Well, I wouldn’t like to talk about them, I am not going to. Let’s just say other things. Of course, we would talk and we would communicate, but there wasn’t the kind of comfort level which should have been there.

Q. I must ask you this: Satyapal Malik, who was governor at the time of the abrogation of Article 370, is singing a new tune these days, saying Modi doesn’t know a thing about Kashmir, denying a lot of things that happened...

(Smiles) Just think about the fax machine, the fax machine that wasn’t working. After the BJP pulled the rug from under me, an all-party government was ready to be formed, but his fax machine wasn’t working. Aisa kabhi hota hai? (laughs) Anyway, he lied about several things and to the very last.

Q. How did you take August 5, 2019?

As a Kashmiri, as a politician, as a citizen... I am looking for a word that would come close to expressing it. I was devastated, we were devastated, but that is nowhere close.

Q. You must have seen it coming, or no?

For a week or so there were rumours flying about. That’s why I took the initiative, I called Farooq Abdullah and said let’s meet, all parties. He said fine, then just a day after that he was summoned by the ED or some such body. I could sense he was a little hesitant to call the meeting, so I said I will call the meeting. He said he wasn’t feeling well but he will send representatives. I spoke to Sajad Lone, I spoke to Shah Faesal, all of these people and finally Farooqsaheb called and said, Mehbooba, why don’t you come here. And so I went there and all of us met and then we went to the governor, Omar Abdullah and me and several others to seek out the truth about these rumours that Article 370 would be revoked. He (Malik) said, “Main aapko bata raha hoon, aisa kuchh nahin ho raha hai.” We know what happened the next day. We knew, we apprehended but until it struck us like a bolt the next day, we still were not ready to believe. We are living what we cannot believe.

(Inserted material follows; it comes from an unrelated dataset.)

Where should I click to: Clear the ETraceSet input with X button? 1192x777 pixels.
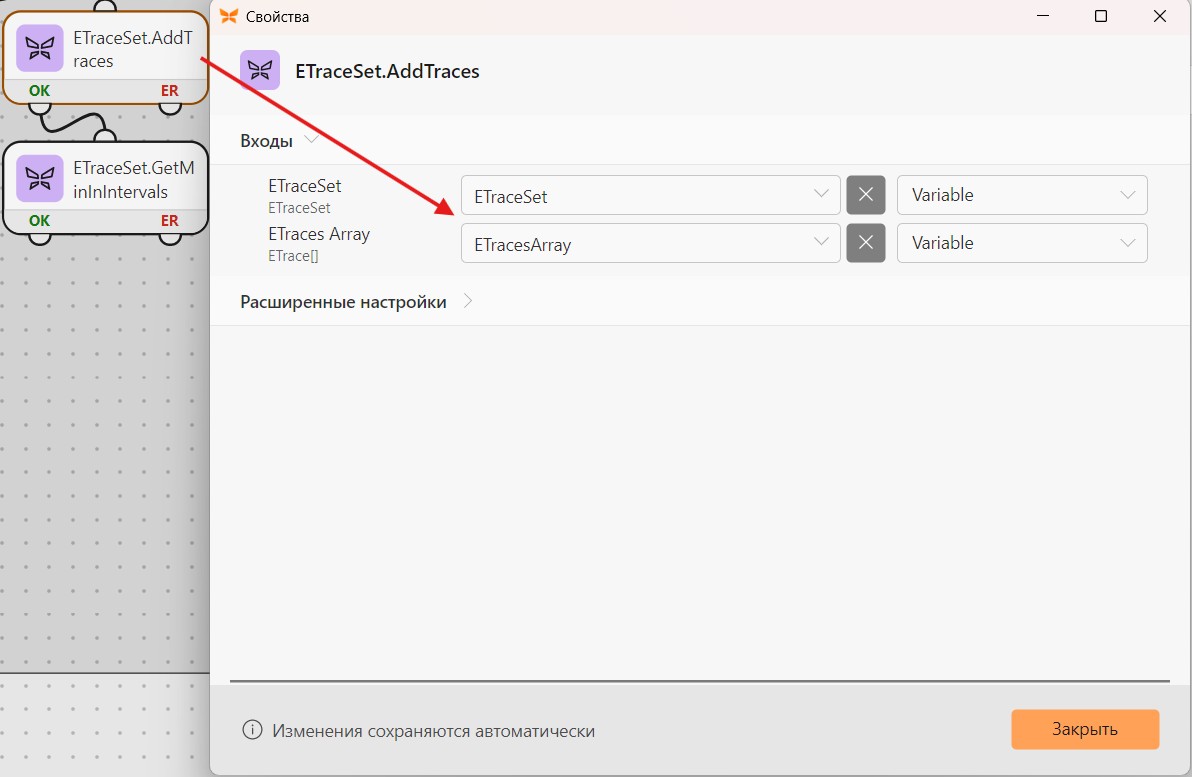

Q. As a Kashmiri, and as a politician invested in the mainstream Opposition, where do you go from here?

It’s very tough to articulate that. Everyone says Kashmir is normal, tourists are coming. How are we to explain to people what is really happening in Kashmir? That Kashmiris are living under abject terror, they cannot even speak within their homes because they are afraid, that their very sense of being has been demolished. We are under the gun and the jackboot. The mildest political protest and our workers are rounded up and made to furnish a written undertaking that they will not participate in protests. Now they have started demolitions of people’s homes on one pretext or the other. There is complete terror. And they say tourists are going so Kashmir is normal. Kashmir is the most abnormal place in the world. Actually Kashmir is no longer for Kashmiris. All the big contracts are being given to outsiders, to businessmen from Gujarat and Haryana and such places. Our businesses cannot match their wealth, so they are now subcontractors to outsiders. From sand to the big discovery of lithium, everything is being handed over to outsiders. And in a corrupt fashion. Apart from everything else, this is also the most corrupt government.

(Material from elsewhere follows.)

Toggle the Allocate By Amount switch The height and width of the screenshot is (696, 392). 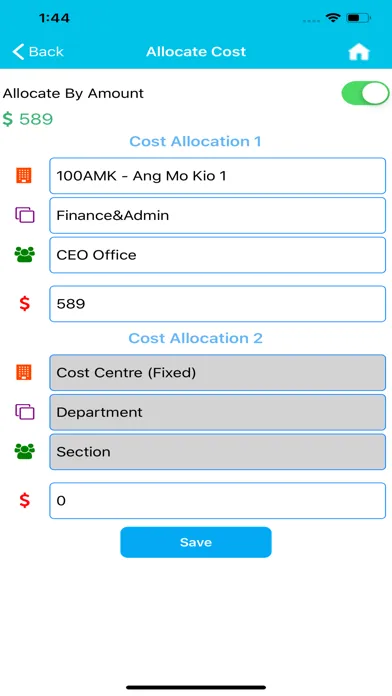365,93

Q. And so where do you head from here?

I don’t know where we are going. I feel this is not even Hindutva, what is playing out, this is Godse’s India and it frightens me. The BJP is allowing these elements free play, people who are spreading poison. And they will not have control. Look at Manipur, the kind of things happening there. I told Opposition leaders in Patna that what is happening in Manipur is the future face of India and nobody will be able to do anything about it. Manipur is a mirror to us.

Q. You are clearly invested in mainstream Opposition politics, with what sense do you participate in conclaves like the one just held in Patna?

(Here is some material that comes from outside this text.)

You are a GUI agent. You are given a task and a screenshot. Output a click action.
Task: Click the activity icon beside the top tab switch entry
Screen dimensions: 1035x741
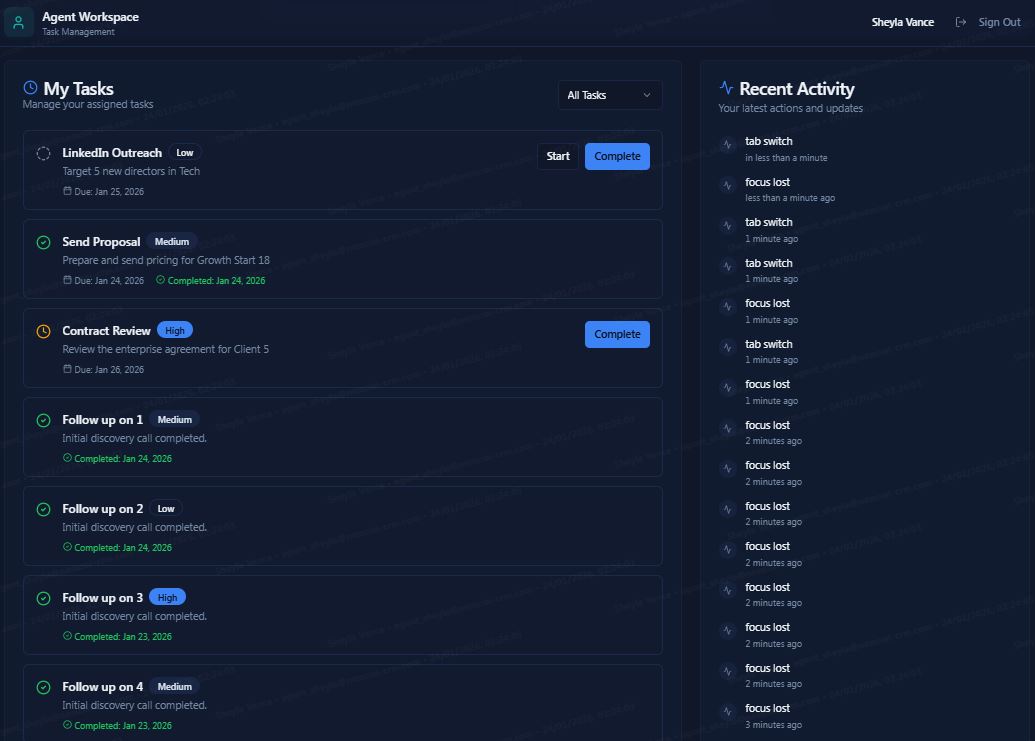[x=727, y=146]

Someone asked me that if the Opposition forms the government, will you demand Article 370? I said that battle is our own, it is a lonely battle for the people of Jammu and Kashmir to fight and we will fight it. Not only about 370, it has to go beyond. There has to be a closure to the hurt and the humiliation you have caused us. I have dedicated my life to this fight. Indian democracy, till sometime back, had the accommodation for our aspirations. My father would never give up on the idea of India and we will continue to have that faith. We became part of India not out of compulsion but out of choice. We thought our identity as Kashmiris will be more secure and special in India than in a country where everybody is of one religion. We thought we were slightly different and special and so we will be treated as special.

Q. Will you contest elections without statehood to maintain your political space?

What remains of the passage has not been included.